▶ [Exercise prompt]:
Exactly the lines from the beginning of the records to the line with "Christian Reformed Church (560, 1488)", both ends included, are to be given again, and pictures are to be left out.

(Dataset entries)
------------------------------------------------------------
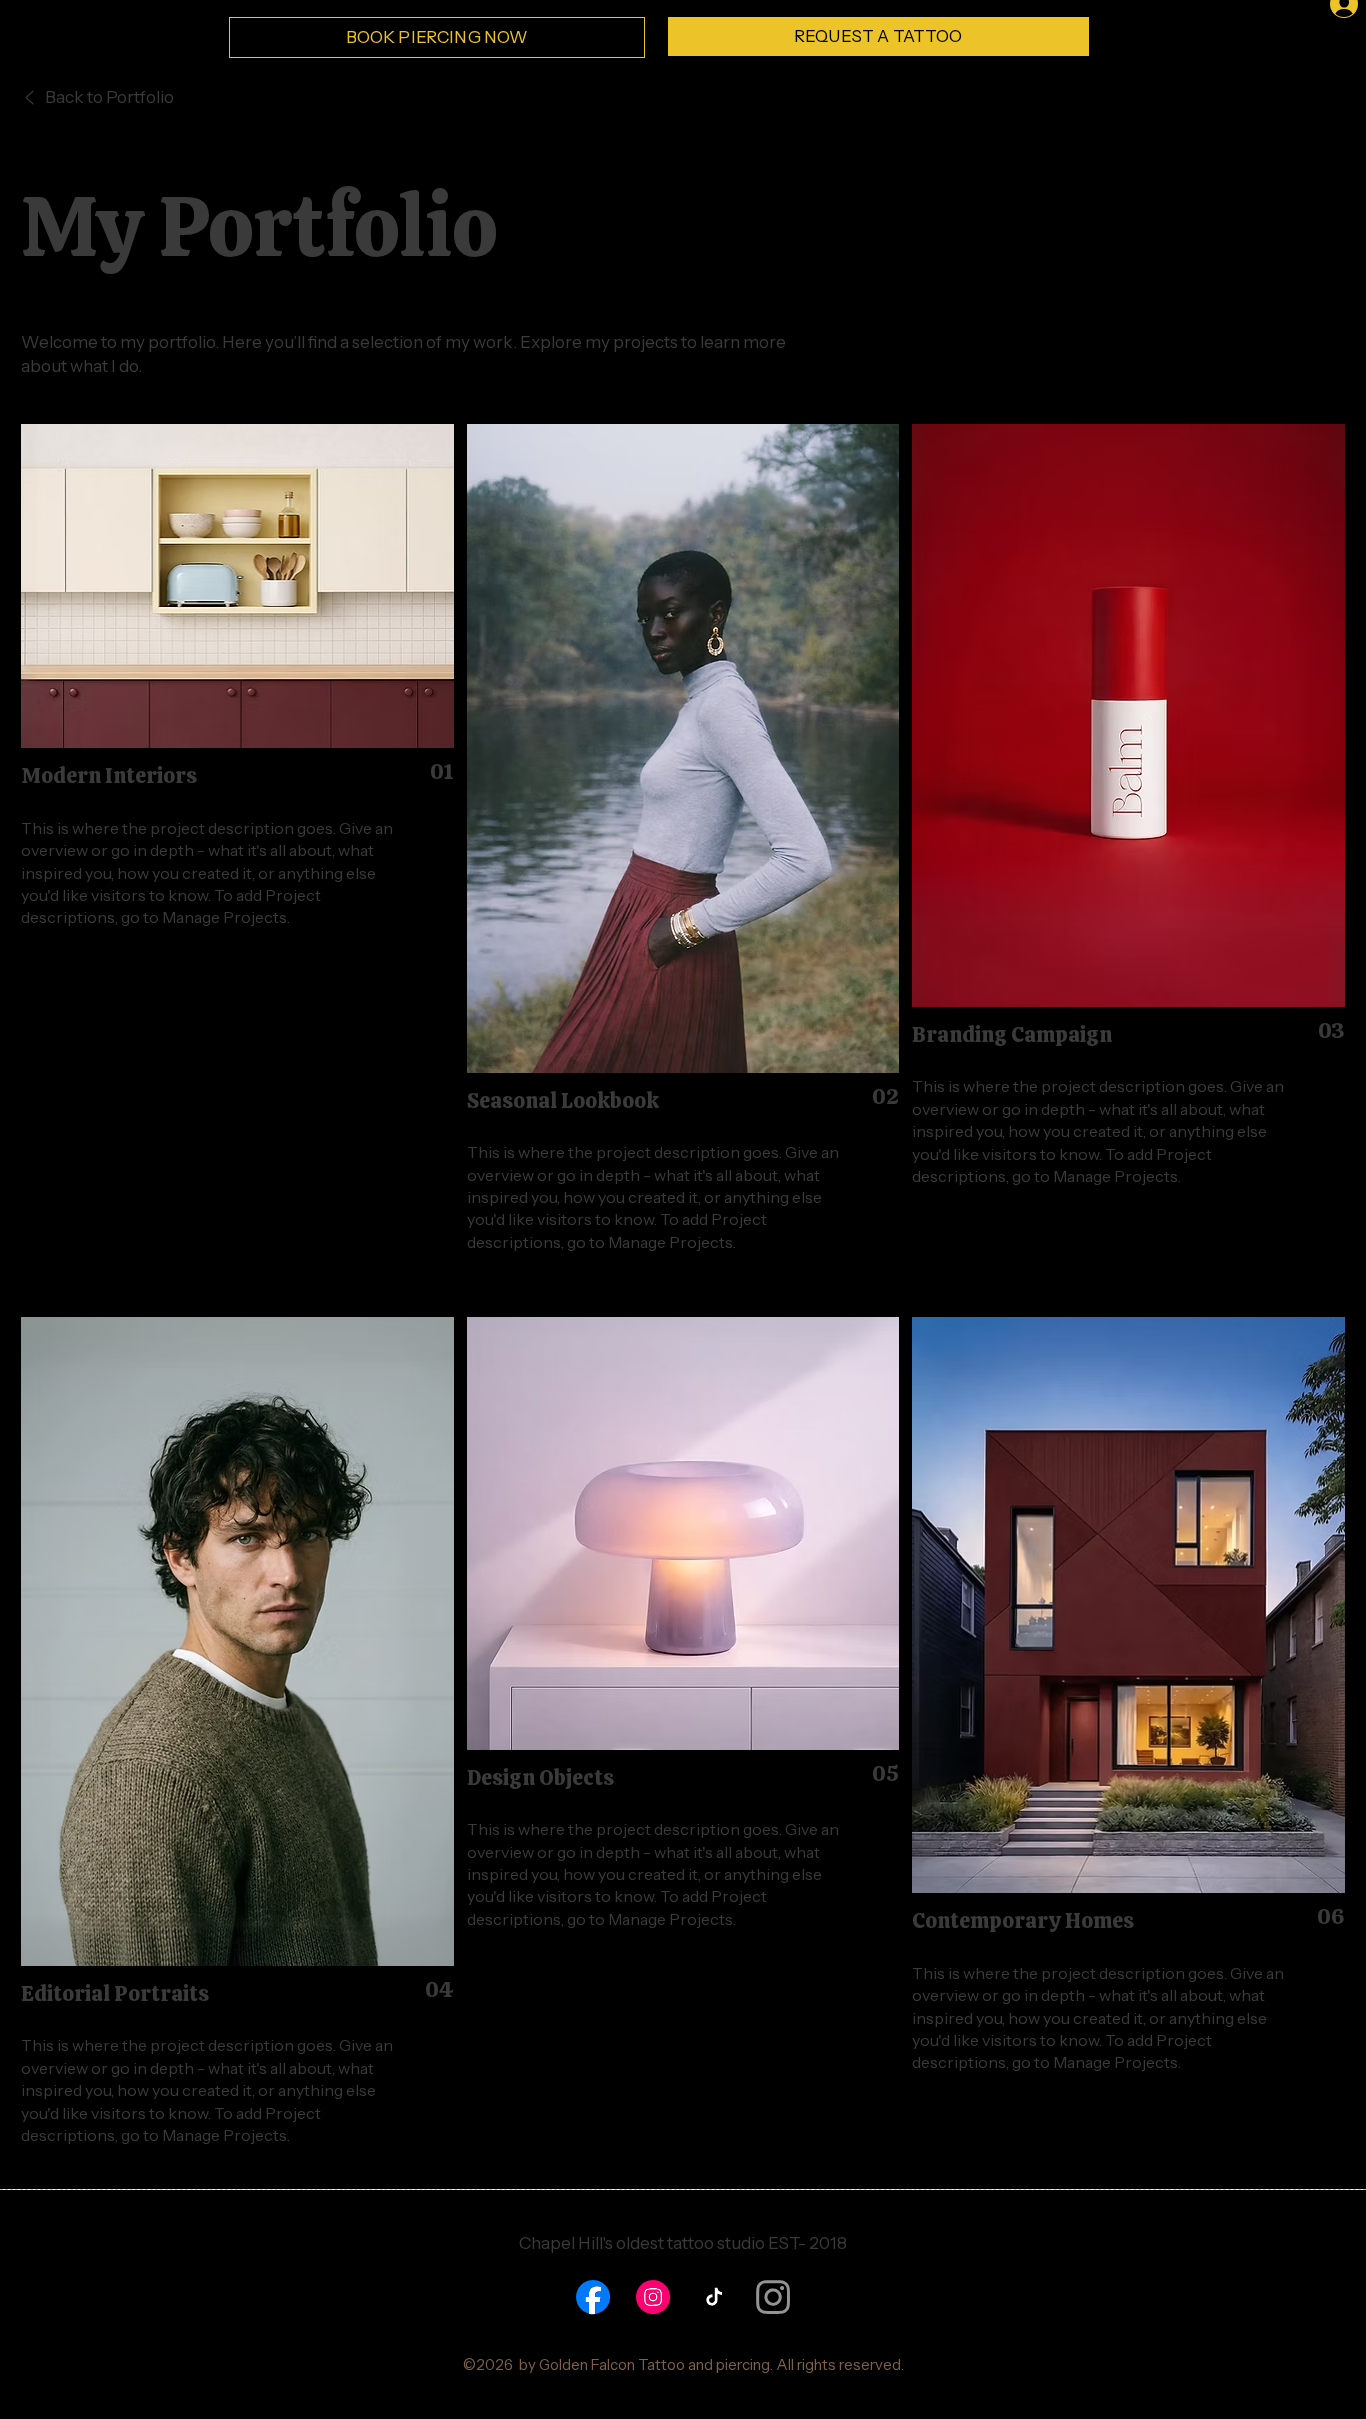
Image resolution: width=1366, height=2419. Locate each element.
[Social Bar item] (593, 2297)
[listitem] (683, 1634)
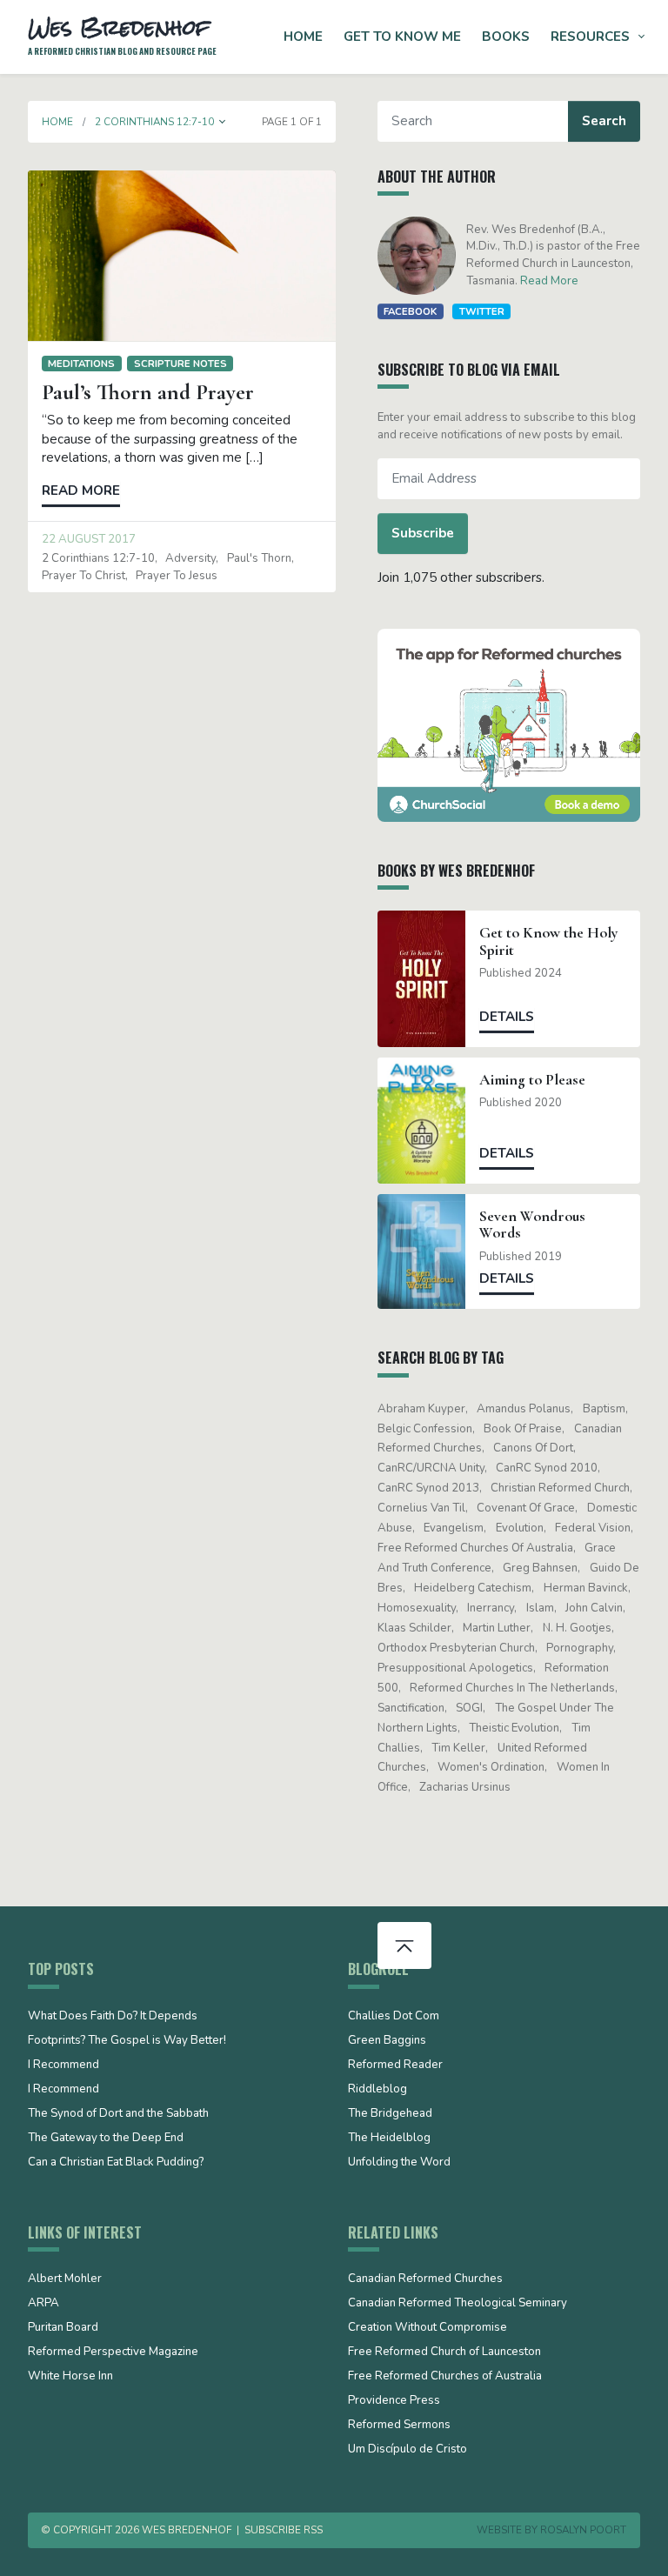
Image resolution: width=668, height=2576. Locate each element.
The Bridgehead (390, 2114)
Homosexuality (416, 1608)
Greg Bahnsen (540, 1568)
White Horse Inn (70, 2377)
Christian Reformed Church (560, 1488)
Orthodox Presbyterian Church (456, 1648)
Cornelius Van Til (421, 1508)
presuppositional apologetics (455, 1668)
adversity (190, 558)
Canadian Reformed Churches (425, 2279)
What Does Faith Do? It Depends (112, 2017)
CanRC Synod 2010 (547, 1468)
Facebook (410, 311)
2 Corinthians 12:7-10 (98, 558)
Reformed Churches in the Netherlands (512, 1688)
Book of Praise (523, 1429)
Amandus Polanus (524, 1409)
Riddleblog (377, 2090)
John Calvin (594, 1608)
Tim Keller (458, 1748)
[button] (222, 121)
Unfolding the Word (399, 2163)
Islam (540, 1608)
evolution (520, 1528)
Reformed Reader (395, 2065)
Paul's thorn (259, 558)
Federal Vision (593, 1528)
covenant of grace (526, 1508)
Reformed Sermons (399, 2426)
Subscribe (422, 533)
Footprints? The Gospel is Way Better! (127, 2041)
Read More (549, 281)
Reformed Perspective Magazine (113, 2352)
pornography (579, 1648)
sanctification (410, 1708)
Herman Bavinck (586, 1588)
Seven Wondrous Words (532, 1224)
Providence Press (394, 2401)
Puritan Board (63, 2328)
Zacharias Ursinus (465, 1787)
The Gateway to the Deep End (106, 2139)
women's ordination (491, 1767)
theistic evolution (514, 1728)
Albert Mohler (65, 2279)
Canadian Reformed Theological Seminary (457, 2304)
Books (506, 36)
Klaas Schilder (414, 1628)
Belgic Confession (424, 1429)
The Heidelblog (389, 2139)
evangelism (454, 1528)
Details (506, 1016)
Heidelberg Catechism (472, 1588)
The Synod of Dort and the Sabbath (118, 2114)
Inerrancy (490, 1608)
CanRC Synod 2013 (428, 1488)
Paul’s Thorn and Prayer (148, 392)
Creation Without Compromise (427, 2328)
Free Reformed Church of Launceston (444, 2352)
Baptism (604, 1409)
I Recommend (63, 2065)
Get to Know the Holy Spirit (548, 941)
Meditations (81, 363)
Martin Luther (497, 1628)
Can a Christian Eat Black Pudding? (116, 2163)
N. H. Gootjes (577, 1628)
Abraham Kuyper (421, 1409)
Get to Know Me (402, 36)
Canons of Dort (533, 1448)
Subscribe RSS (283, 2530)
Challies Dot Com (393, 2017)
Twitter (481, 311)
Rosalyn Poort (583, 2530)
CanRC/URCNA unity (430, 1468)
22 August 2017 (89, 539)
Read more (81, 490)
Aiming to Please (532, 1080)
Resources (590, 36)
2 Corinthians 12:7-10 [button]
------------------------------------------------------------
▶ [Written reply]:
Image resolution: width=1366, height=2419. Locate each element.
[Social Bar item] (593, 2297)
[listitem] (683, 1634)
Image resolution: width=668, height=2576. Locate each element.
The Bridgehead (390, 2114)
Homosexuality (416, 1608)
Greg Bahnsen (540, 1568)
White Horse Inn (70, 2377)
Christian Reformed Church (560, 1488)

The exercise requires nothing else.